*ЧТО СДЕЛАТЬ:*
1. Ответьте по фрагменту о костюмах богемы:
(a) В каком году вышла «Жизнь богемы» Анри Мюрже?
(b) В какие годы держалась мода на причудливые костюмы?
(c) Во что одет господин Г. у Бодлера?
2. Подхватите текст о костюмах художников богемы и продолжите его после последнего предложения.

11 Богема наряжается: коммерция и жизнетворчество художника
11 Богема наряжается: коммерция и жизнетворчество художника
МЭРИ ГЛЮК
В сложившихся представлениях о богеме образ художника устойчиво соотнесен с эксцентричной модой (ил. 11). Эта ассоциация возникла во многом благодаря музыкальной мелодраме Анри Мюрже «Жизнь богемы» (La vie de boh?me, 1849), герои которой, люди искусства, отдавали предпочтение историческим и экзотическим костюмам. Щеголявшие накидками из расшитого атласа, шляпами в стиле Людовика XIII, турецкими халатами и свободными пальто представители богемы у Мюрже использовали вычурные наряды для того, чтобы определить и выразить свою индивидуальность, заявить о себе как о художниках и противопоставить себя буржуазным ценностям и современному режиму. Почему костюм сыграл столь важную роль в самопрезентации радикальных художников середины XIX столетия? Почему эстетические новации впервые возникли в форме театрализованного маскарада и почему образ человека искусства до сих пор ассоциируется с экзотикой? Вопрос становится особенно интересным, если учесть, что, как оказалось, причудливые костюмы были проходящим феноменом культурной истории модернизма. Такая мода продержалась с 1820-х по 1840-е годы и, по-видимому, исчезла к 1850-м годам. Впрочем, в течение этих двух десятилетий экстравагантные наряды действительно составляли почти обязательный атрибут публичного имиджа художника. Молодые художники с бородами, длинными волосами, в необычных костюмах неизменно вызывали сенсацию на улицах Парижа[330] (ил. 13). Эти яркие фигуры представляли собой столь захватывающее зрелище, что туристы видели в них характерную особенность парижского культурного ландшафта. Один путешественник писал в 1835 году: «Можно было подумать, что на улицы высыпали актеры какого-нибудь новомодного популярного театра»[331].
Ил. 11. Художник в историческом костюме, опубл. в: Les Francais peints par eux-memes: Encyclopedie Morale du dix-neuvieme Si?cle. Vol. 3. Pagris: L. Curmer, 1841. P. 63
Ил. 13. Художники богемы, 1838. Оноре Домье.
Бостонская публичная библиотека
Связь между художественной жизнью и эксцентричными костюмами изжила себя довольно быстро. Современник сообщает, что в 1840-е годы такие жесты уже стали анахронизмом. Автор иронически замечает, что желание казаться «воскресшими обитателями чужого века» и разгуливать в облике «случайно придуманных исторических персонажей» более не занимало литераторов. У парижских обывателей, заключал он, было все меньше шансов увидеть «прически Людовика Святого в омнибусе, бороды Генриха III в железнодорожном вагоне и шляпы герцога де Гиза в ресторане»[332]. К 1860 году, когда Бодлер опубликовал свой художественный манифест «Поэт современной жизни», образ современного художника уже не предполагал и намека на экзотику во внешнем виде. Господин Г., архетипический художник, описанный Бодлером, представлен как фланер в черном сюртуке и цилиндре, внешне ничем не отличающийся от обычных буржуа, заполонивших городские бульвары (ил. 12). Действительно, анонимность превратилась в необходимое условие творчества современного художника, требовавшее от него смешаться с толпой и черпать вдохновение в потоке окружающей его жизни[333].

*СПИСОК ДАННЫХ:*
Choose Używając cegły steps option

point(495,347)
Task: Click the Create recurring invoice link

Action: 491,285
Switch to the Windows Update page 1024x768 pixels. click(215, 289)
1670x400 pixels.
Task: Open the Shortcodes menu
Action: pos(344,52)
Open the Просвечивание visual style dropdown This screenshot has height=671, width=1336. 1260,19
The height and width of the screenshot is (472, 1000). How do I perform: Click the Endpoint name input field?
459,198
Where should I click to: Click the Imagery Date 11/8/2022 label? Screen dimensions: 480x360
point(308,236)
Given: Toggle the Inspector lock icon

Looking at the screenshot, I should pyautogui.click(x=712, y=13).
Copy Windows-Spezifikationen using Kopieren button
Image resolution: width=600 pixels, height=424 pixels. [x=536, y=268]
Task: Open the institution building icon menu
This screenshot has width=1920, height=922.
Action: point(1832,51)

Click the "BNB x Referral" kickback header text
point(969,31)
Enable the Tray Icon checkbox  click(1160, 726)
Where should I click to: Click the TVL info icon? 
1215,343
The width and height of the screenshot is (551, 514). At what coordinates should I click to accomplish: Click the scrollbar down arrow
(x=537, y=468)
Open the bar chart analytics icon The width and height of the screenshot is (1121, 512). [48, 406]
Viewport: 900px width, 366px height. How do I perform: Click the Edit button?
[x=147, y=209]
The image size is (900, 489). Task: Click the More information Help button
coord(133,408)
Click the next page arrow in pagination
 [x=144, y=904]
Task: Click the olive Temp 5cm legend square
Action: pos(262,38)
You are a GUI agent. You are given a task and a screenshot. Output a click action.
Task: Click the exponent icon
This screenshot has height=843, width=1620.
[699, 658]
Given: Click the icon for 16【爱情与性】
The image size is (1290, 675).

*ОТВЕТЫ:*
1.
(a) В 1849 году.
(b) С 1820-х по 1840-е годы.
(c) В черный сюртук и цилиндр.

2.
Ил. 12. Франер, опубл. в: Les Francais peints par eux-m?mes:
Encyclopedie Morale du dixneuvi?me Si?cle. Vol. 4. Paris: L. Curmer, 1841. P. 63
Несмотря на то что период, когда причудливый костюм определял публичный образ современного художника, был очень краток, пристрастие к пышным нарядам не следует сбрасывать со счетов как нечто тривиальное или эфемерное. Как я постараюсь продемонстрировать, в этой практике выражалась первая, интуитивная реакция художников на вызовы зарождающегося культурного рынка, радикально трансформировавшего представления о роли и функциях искусства в современном мире. Необычная одежда и публичное поведение были идеологическими жестами, которые призваны были подчеркнуть непреходящую значимость искусства в промышленной цивилизации. Посредством маскарада производители искусства отвоевывали новое публичное пространство для художника на рынке и вместе с тем утверждали актуальность и превосходство произведения искусства над предметами потребления. Исчезновение этой практики в 1850-е годы не означало ее несостоятельности; напротив, она оказалась весьма продуктивна и помогла художникам занять поистине уникальное место в современном обществе. Роль, которую когда-то играл экзотический костюм, перешла к более утонченным маркерам артистического нонконформизма, включенным в миф о богемном образе жизни.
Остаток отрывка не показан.